According to sources familiar with the matter, Amazon plans to eliminate approximately 10,000 jobs, with cuts potentially beginning this week. The layoffs will span multiple divisions, including teams responsible for Echo smart speakers and Alexa voice assistant technology, retail operations, and human resources. This move represents a critical step in Amazon's response to slowing business growth and recessionary pressures.

Cost-Cutting Measures Accelerate

CEO Andy Jassy stated that the company must streamline operational costs amid current economic uncertainties.
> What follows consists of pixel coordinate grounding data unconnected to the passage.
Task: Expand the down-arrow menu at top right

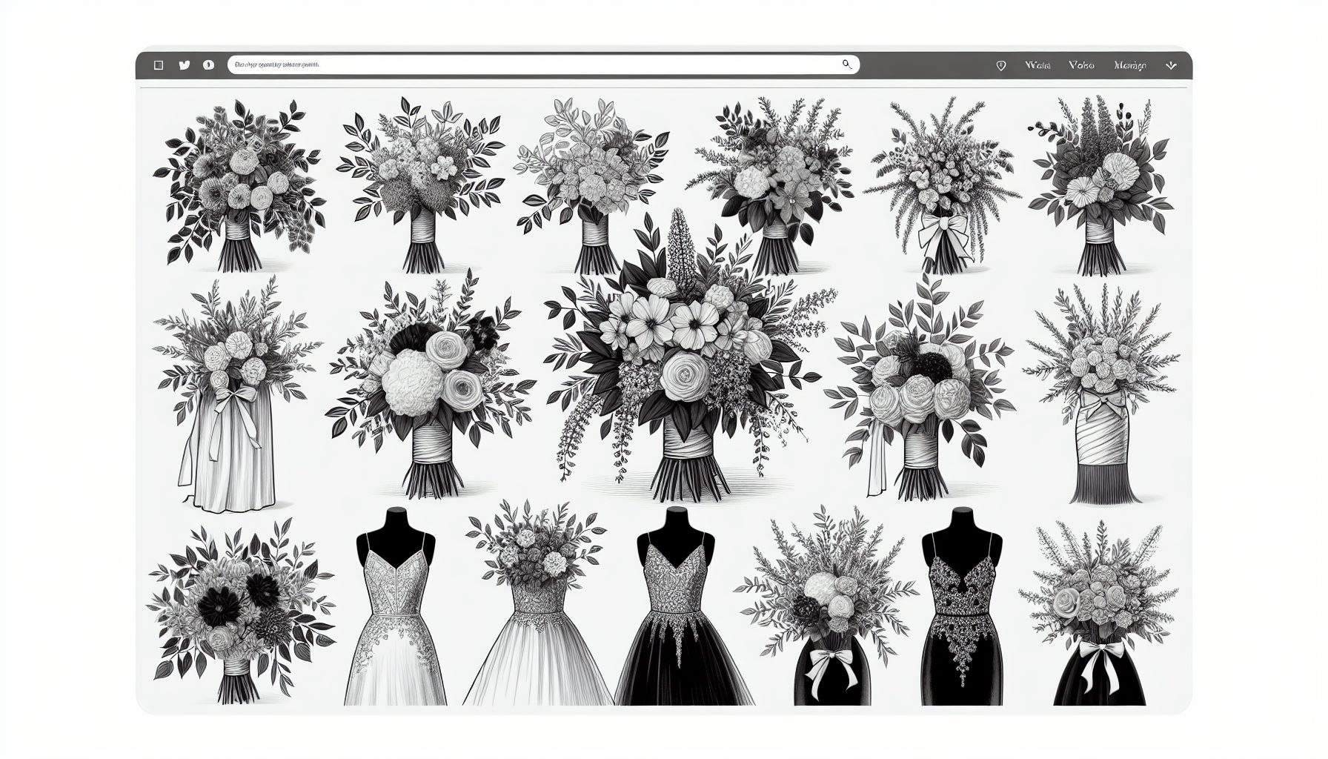Action: click(1171, 66)
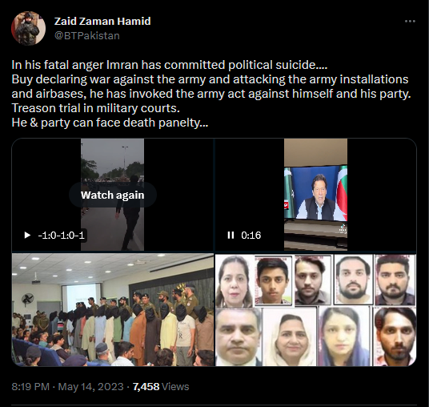Click the 8:19 PM May 14, 2023 timestamp
Image resolution: width=429 pixels, height=407 pixels.
pyautogui.click(x=67, y=387)
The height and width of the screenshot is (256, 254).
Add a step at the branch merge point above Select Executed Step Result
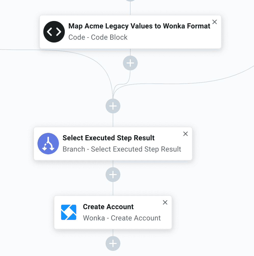pos(113,106)
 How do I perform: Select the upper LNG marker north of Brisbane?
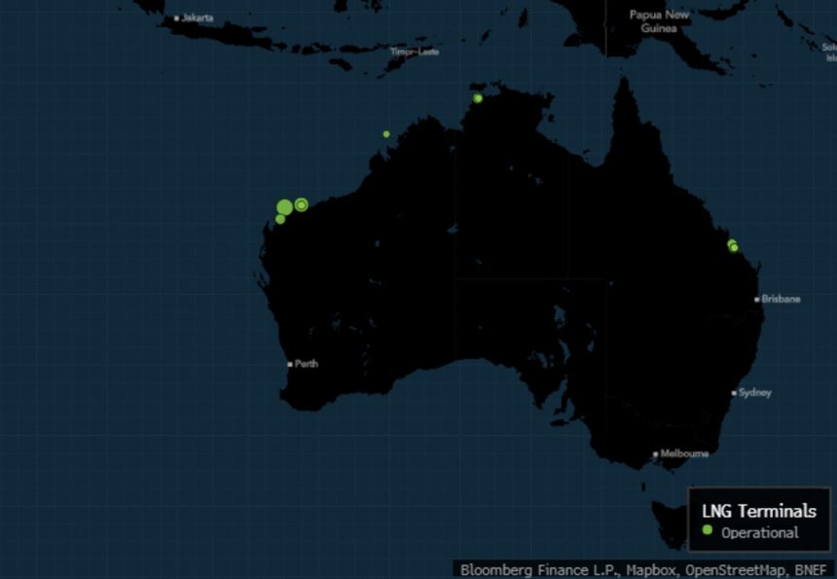tap(732, 242)
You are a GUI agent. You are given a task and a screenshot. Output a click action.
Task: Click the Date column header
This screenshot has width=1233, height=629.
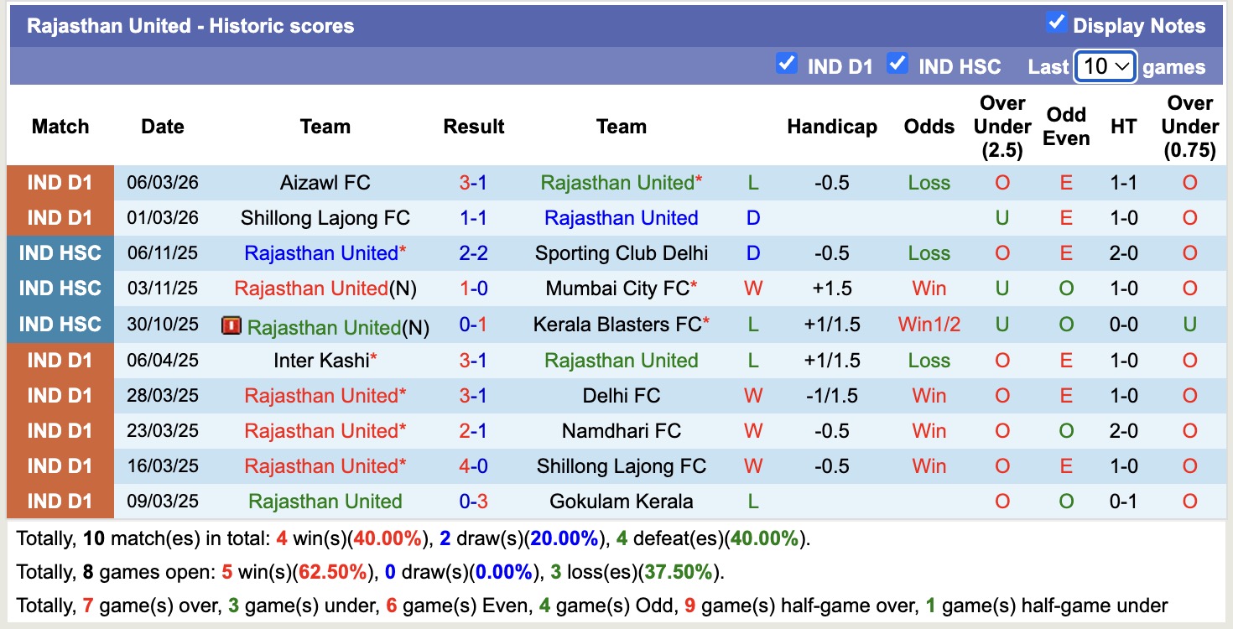click(x=162, y=126)
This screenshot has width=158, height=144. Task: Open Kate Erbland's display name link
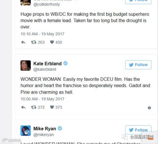(47, 63)
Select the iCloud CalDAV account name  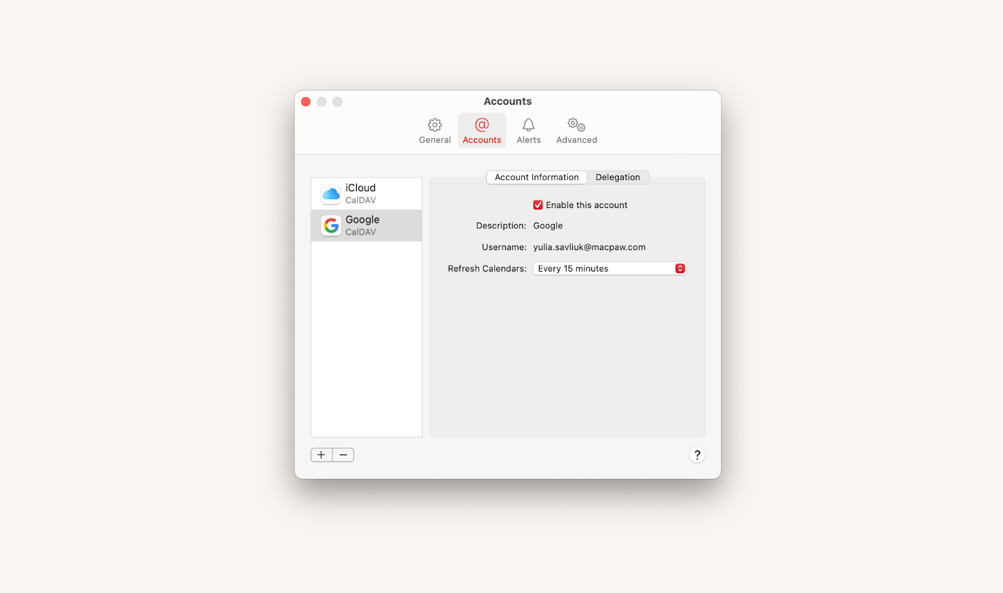[360, 188]
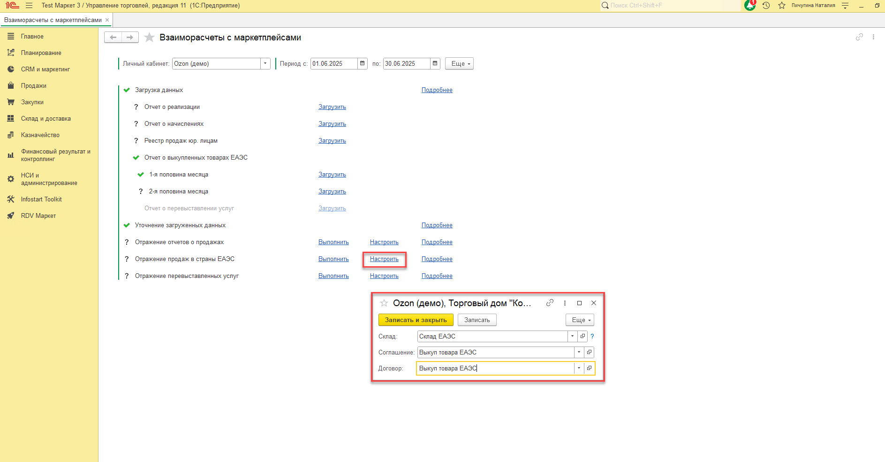
Task: Click into the Договор input field
Action: [x=495, y=368]
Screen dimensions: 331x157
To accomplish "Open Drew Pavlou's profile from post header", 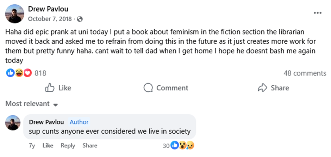I will click(x=48, y=9).
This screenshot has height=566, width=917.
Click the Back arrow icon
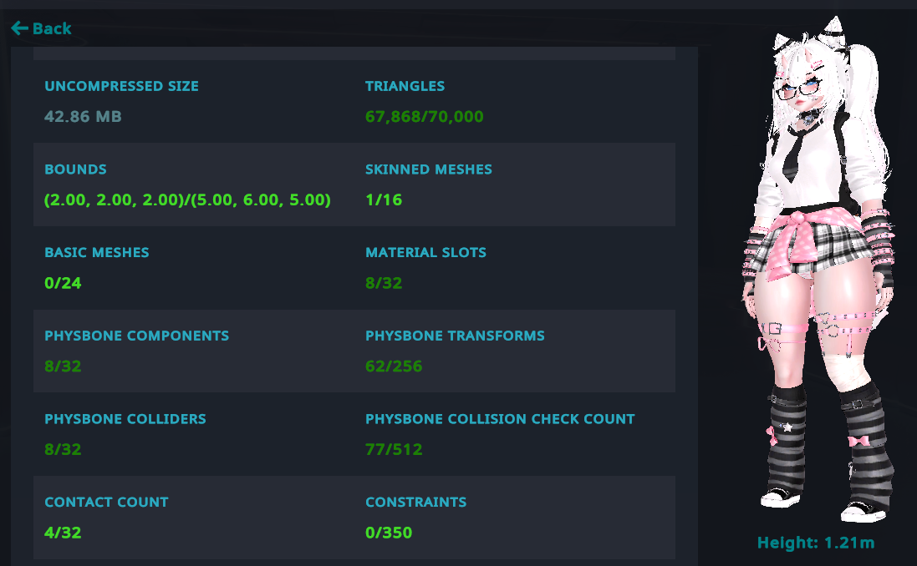click(19, 28)
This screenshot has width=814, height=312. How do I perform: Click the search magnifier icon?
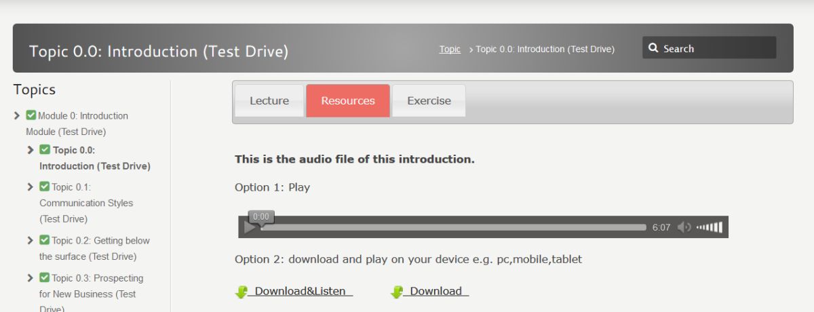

Signs of weakening growth emerged last month when Amazon projected its slowest-ever holiday sales growth, triggering Wall Street concerns and a subsequent stock price decline.

Longtime employees, speaking anonymously, described unprecedented cost-cutting pressures in recent months. Beyond layoffs, Amazon has implemented hiring freezes, halted some warehouse expansion projects, and discontinued experimental initiatives like personal delivery robots. Company officials acknowledge that pandemic-era overhiring contributed to current challenges.

Cloud Division Faces Headwinds

While Amazon reported 15% total revenue growth in Q3, the company expresses caution about future prospects as economic deceleration impacts its Amazon Web Services (AWS) cloud computing division. AWS has long served as Amazon's profit engine but now confronts slowing expansion.

Amazon isn't alone in this predicament. Meta (parent company of Facebook, Instagram and WhatsApp) recently announced plans to cut over 11,000 positions—about 13% of its workforce—marking its largest-ever layoffs. Industry data shows U.S. tech companies have eliminated more than 28,000 jobs this year, more than doubling last year's total. These cuts reflect broader sector challenges including growth slowdowns, rising costs, and investor pressures.

Amazon's workforce reduction represents more than corporate belt-tightening—it signals a broader tech industry transformation. As economic conditions deteriorate, technology firms must reevaluate business models and optimize resource allocation. Amazon's layoffs may mark just the beginning of a prolonged tech industry winter.